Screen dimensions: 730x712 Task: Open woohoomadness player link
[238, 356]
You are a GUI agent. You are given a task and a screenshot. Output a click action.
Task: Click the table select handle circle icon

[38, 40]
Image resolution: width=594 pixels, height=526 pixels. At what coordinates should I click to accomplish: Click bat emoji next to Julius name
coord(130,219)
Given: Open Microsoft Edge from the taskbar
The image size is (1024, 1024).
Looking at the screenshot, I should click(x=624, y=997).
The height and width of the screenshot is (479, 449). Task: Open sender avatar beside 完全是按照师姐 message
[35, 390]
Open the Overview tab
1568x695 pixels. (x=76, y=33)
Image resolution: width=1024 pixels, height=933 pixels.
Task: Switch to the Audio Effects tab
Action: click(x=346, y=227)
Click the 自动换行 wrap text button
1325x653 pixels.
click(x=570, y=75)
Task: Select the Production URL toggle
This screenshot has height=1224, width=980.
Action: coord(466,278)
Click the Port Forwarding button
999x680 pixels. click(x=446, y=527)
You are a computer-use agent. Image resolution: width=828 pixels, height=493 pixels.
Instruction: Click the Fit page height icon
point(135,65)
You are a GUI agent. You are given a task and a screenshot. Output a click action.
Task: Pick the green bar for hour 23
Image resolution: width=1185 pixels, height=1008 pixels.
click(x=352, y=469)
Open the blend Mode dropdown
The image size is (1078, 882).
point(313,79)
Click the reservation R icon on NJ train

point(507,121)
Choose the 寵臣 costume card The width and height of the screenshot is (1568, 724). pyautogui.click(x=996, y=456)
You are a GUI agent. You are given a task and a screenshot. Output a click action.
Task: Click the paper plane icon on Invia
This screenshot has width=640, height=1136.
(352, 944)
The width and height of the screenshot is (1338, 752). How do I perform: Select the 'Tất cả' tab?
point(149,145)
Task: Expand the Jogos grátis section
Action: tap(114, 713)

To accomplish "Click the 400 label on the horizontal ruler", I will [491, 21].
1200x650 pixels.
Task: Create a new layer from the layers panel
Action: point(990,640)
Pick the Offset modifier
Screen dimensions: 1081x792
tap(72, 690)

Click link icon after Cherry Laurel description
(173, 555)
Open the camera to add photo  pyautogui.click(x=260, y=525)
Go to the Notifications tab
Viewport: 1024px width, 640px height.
+ + +
EXERCISE DETAILS: Find and copy each line in the material above where the string "pyautogui" occurs.

ANSWER FOR THIS EXERCISE:
Choose the 寵臣 costume card The width and height of the screenshot is (1568, 724). pyautogui.click(x=996, y=456)
Open the camera to add photo  pyautogui.click(x=260, y=525)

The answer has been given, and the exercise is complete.